Vuitton pas bon

C’è chi è pronto a giurare sull’esistenza di persone che di anno in anno ne aspettano febbrilmente l’uscita. Che le reputano dei capolavori imperdibili, o quasi. Che le comperano anche per regalarle agli amici. Che le ritengono infallibili. Che le giudicano indispensabili nel mondo moderno. Che non farebbero un passo, o non intraprenderebbero un viaggio, senza averle consultate. Che non andrebbero mai in un posto che non fosse da loro consigliato. Che insomma non potrebbero vivere senza.

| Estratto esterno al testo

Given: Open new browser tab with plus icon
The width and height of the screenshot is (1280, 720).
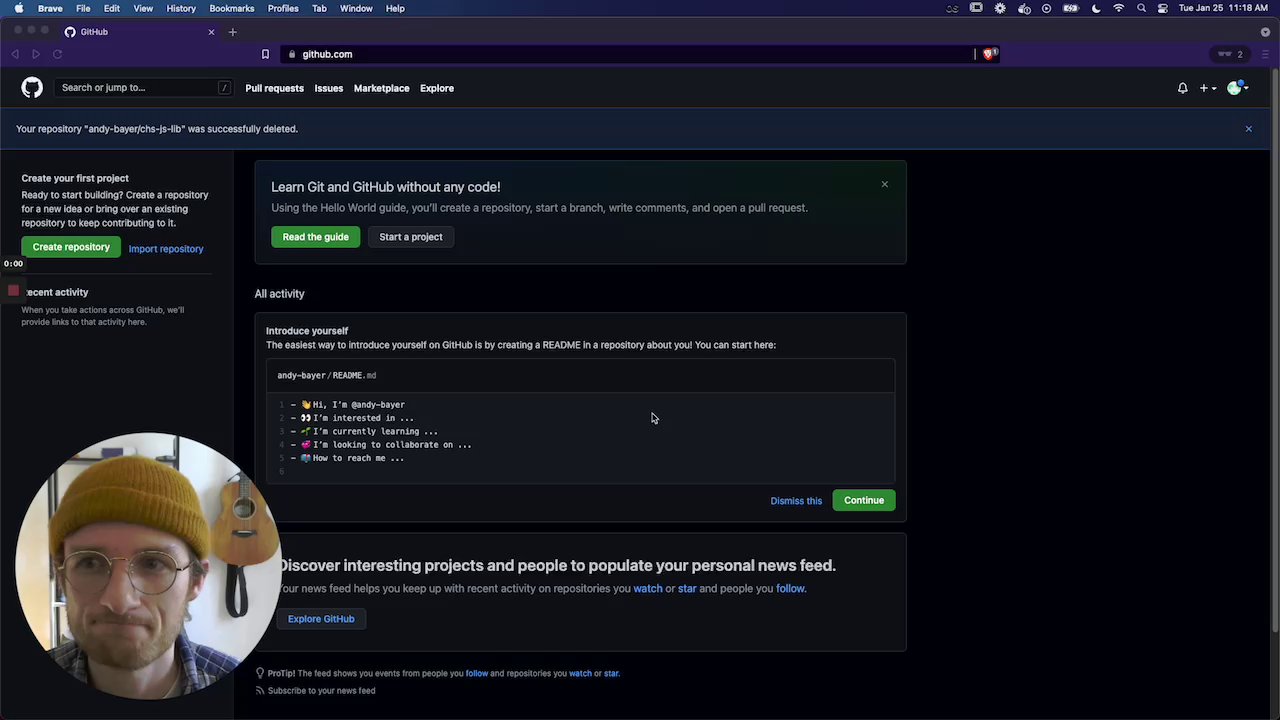Looking at the screenshot, I should pos(232,32).
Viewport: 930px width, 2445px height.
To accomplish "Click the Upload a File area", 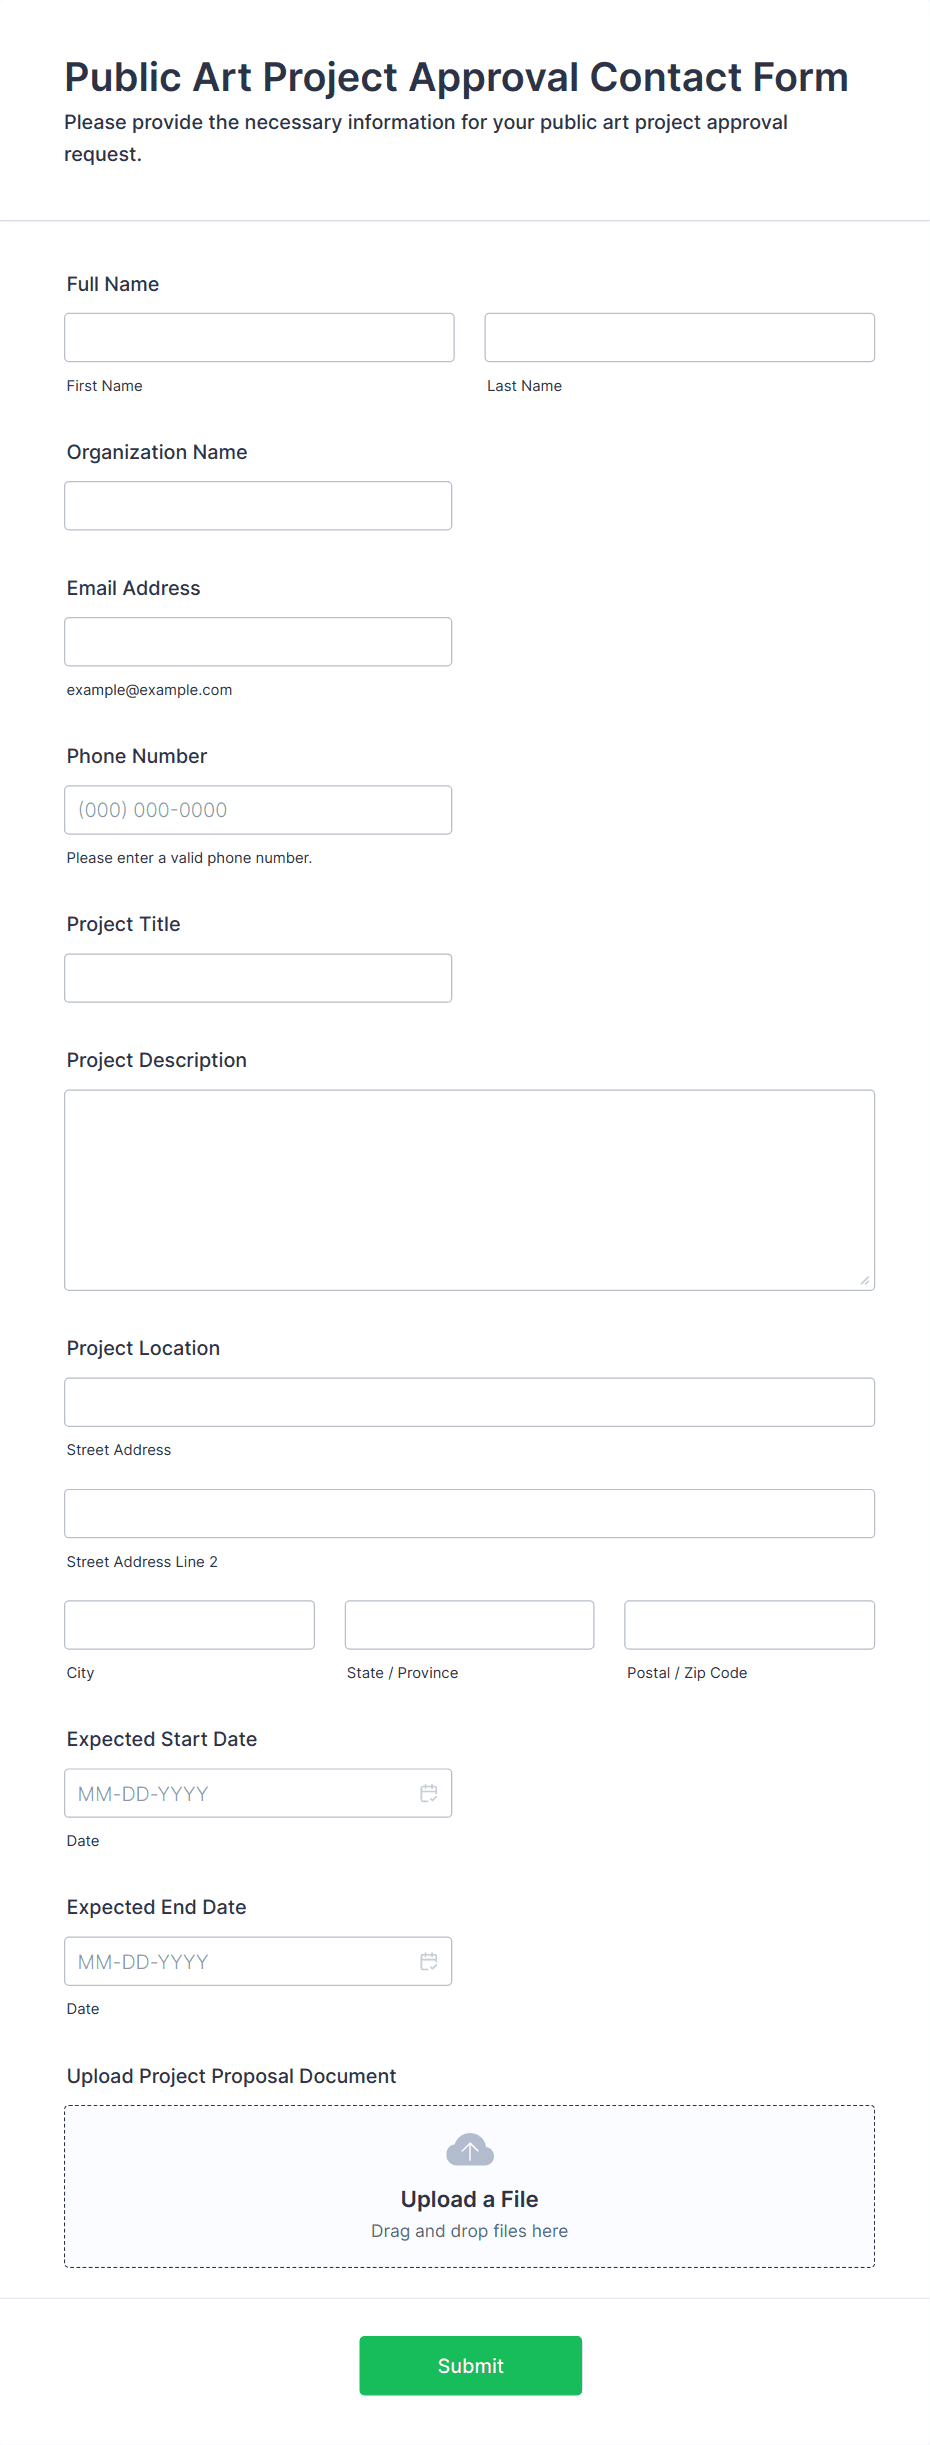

Sono un oggetto di lusso. E di culto. Dipinte a vivacissimi colori pastello, sono fatte di pasta di legno di foreste rinverdite, che non si capisce cosa significhi, però fa molto chic. Sono le City Guides di Louis Vuitton, sì proprio lui, quello dei bauli. Nate nel 1998 e «attese ogni anno dai viaggiatori di tutto il mondo», così dice la réclame, queste guidine stravaganti e coloratissime «propongono una selezione accurata di indirizzi e mete all’avanguardia tra il panorama urbano mondiale».

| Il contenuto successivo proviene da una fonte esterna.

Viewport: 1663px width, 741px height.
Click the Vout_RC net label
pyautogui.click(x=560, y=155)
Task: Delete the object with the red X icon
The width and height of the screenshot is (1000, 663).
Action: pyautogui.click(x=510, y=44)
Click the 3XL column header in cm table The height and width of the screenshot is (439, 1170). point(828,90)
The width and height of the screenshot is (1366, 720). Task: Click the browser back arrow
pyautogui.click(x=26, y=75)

Sono quindici, e costano trenta euro cadauna: New York, Miami, Los Angeles, Pechino, Hong Kong, Seul, Tokyo, Mosca, Parigi, Londra, San Paolo, Città del Messico, Capetown, Sydney, Venezia. Volendo, si possono acquistare (ma solo nei negozi Vuitton, naturellement) anche tutte assieme, riunite in eleganti cofanetti in legno laccato, disponibili in quindici colori diversi. Il prezzo: quattrocentocinquanta euro. Be’! È come comperarle singolarmente: non si risparmia nulla, tirchione di un Vuitton! Almeno una, comperandole tutte, poteva regalarla.

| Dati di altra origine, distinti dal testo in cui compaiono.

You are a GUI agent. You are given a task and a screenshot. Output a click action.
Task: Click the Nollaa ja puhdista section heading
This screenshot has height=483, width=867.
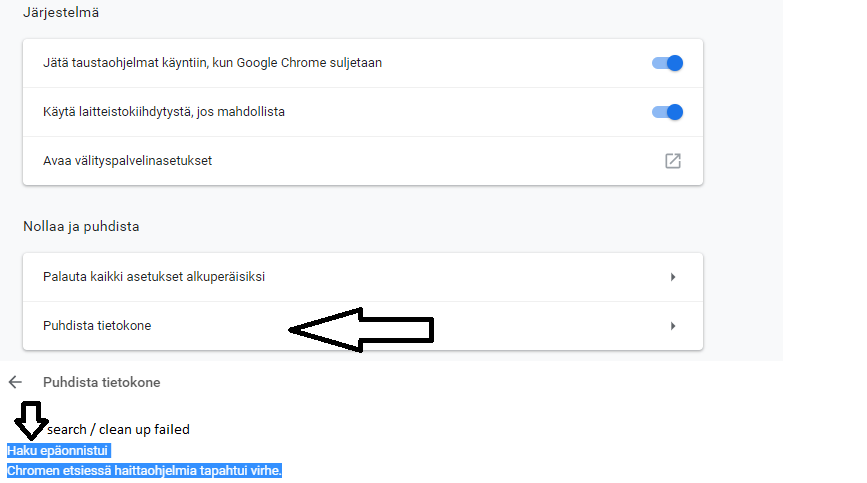81,226
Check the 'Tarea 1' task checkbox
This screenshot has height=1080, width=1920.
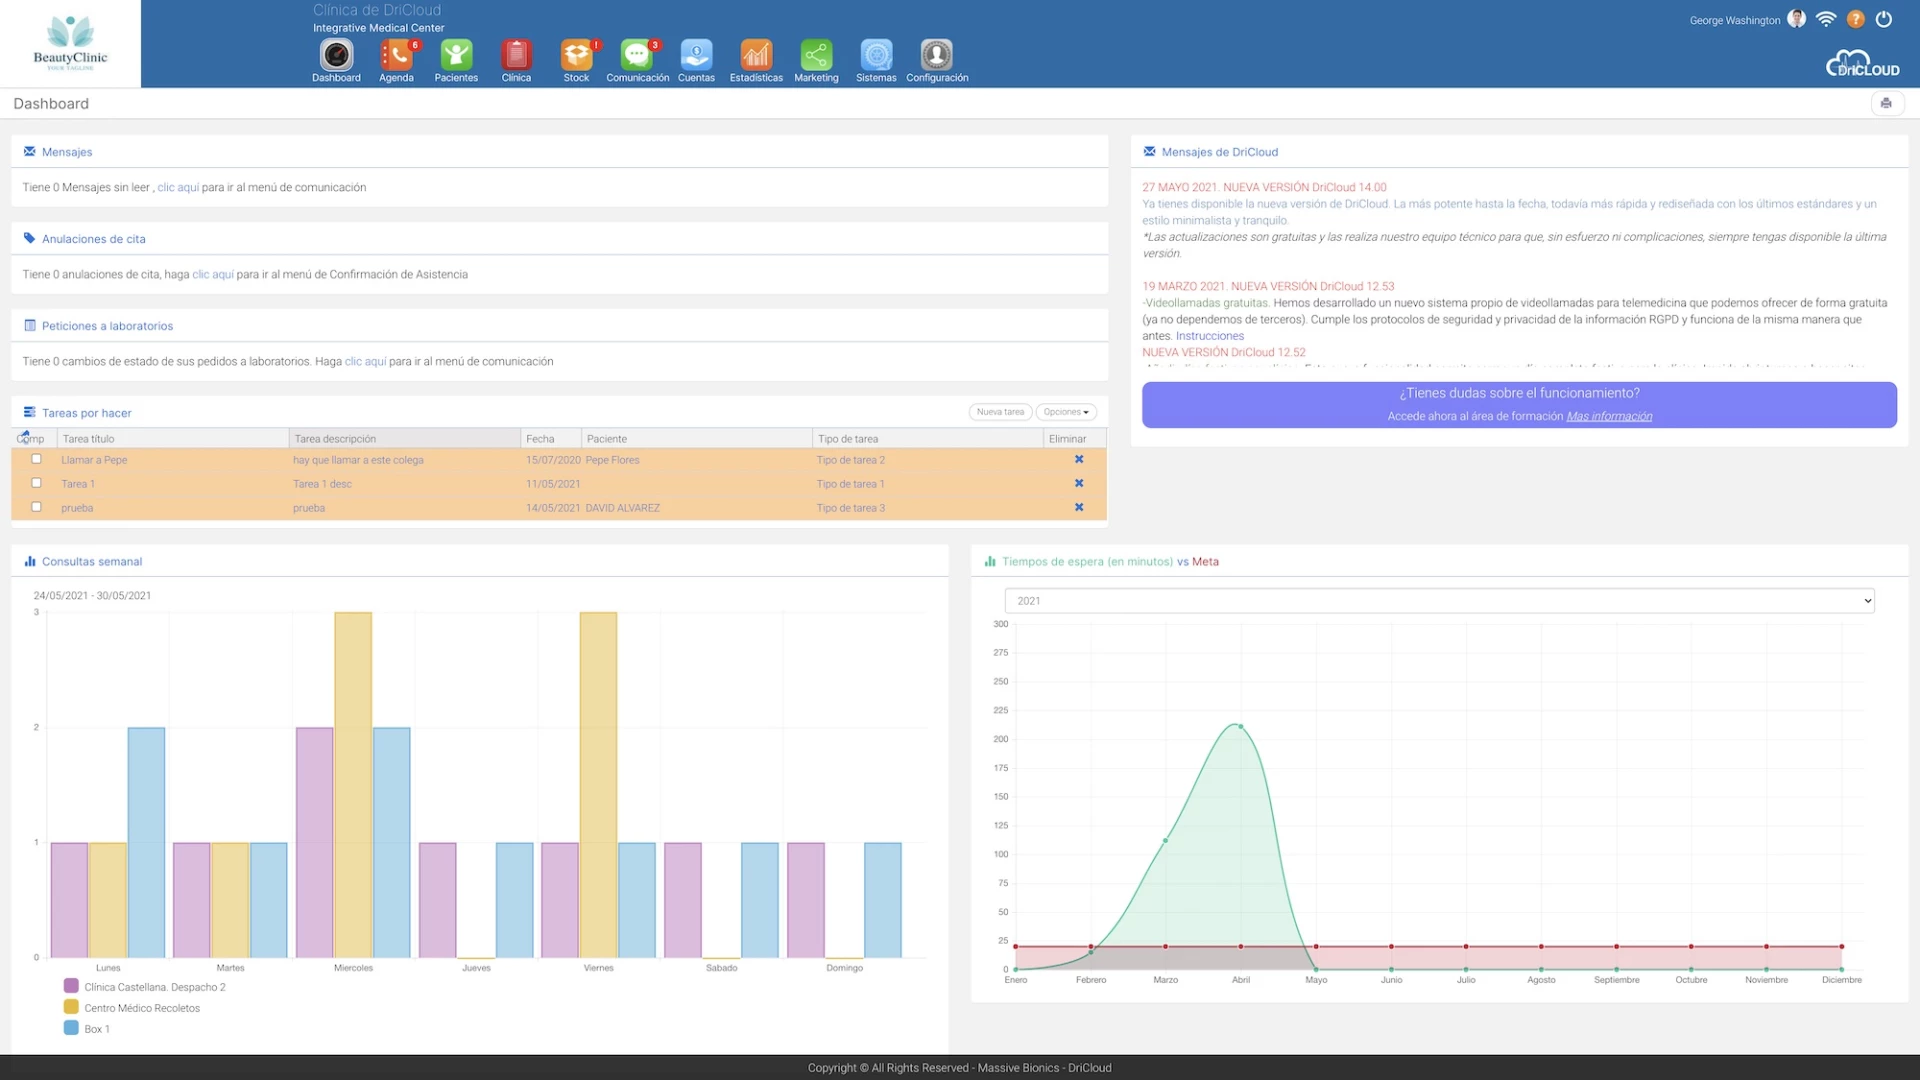[x=37, y=483]
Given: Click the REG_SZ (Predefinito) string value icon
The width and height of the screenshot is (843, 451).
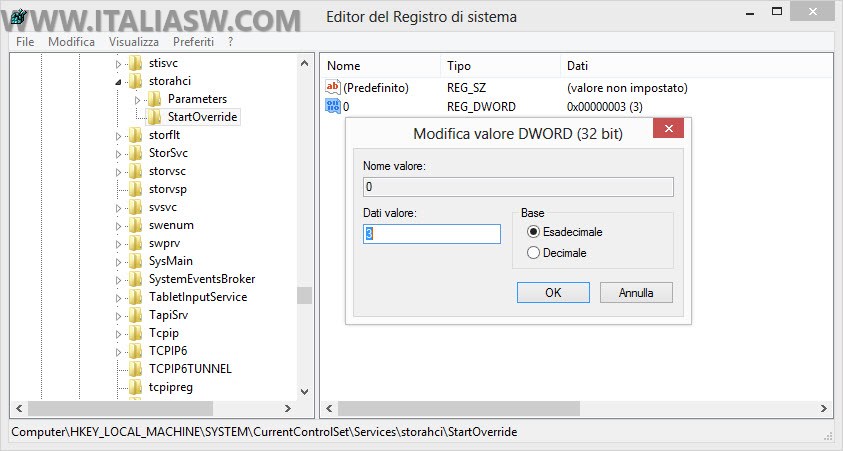Looking at the screenshot, I should (333, 88).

Venezia è l’ultima nata, fresca fresca, appena uscita. I siti modaioli informano che, diversamente dalle altre, la guidina lagunare, che è di colore lillino, é stata dotata di un nuovo concept, e anche di un «nuovo layout». Meno male. E non solo: il glorioso team di fotografi che l’ha ritratta, ha immortalato «hotspot cittadini» oltre che «destinazioni cool». Pensa sennò.

Non ho letto le altre guide, né penso lo farò. Quella di Venezia mi è bastata per capire che qualcosa non quadrava. Del resto non potevano piovere dal nulla le critiche, talora pesantissime, che si sentivano circolare per la città a proposito della guidina lagunare. Come gli articoli, molto critici, apparsi su giornali molto seri come Il Fatto Quotidiano ed Europa, che ho ripreso nella mia Punturina su La Nuova, nei quali si evidenziavano, oltre a molti errori, imprecisioni e omissioni, anche certi giudizi piuttosto offensivi nei confronti dei veneziani, giudicati quasi come un’etnia a parte: bizzarra, ubriacona, persino un tantino cafona.

Venezia viene descritta come una «città provinciale», dove «l’alcol non si misura», dove gli uomini passano tutto il loro tempo al bar a giocare a carte, e le donne (golose di ori e di pellicce) a fare pettegolezzi. Per non parlare di calli e callette spacciate per strade e stradine, che a Venezia non esistono, e di calli e campielli spacciati per piazze e piazzette in una città dove l’unico spazio chiamato piazza è quello di piazza San Marco.

Se questa è la Venezia di Vuitton, non oso pensare a come saranno le altre città. Meglio voltare pagina. E comperare un’altra guida. ★

Le guide di Vuitton 2014 (www.louisvuitton.com).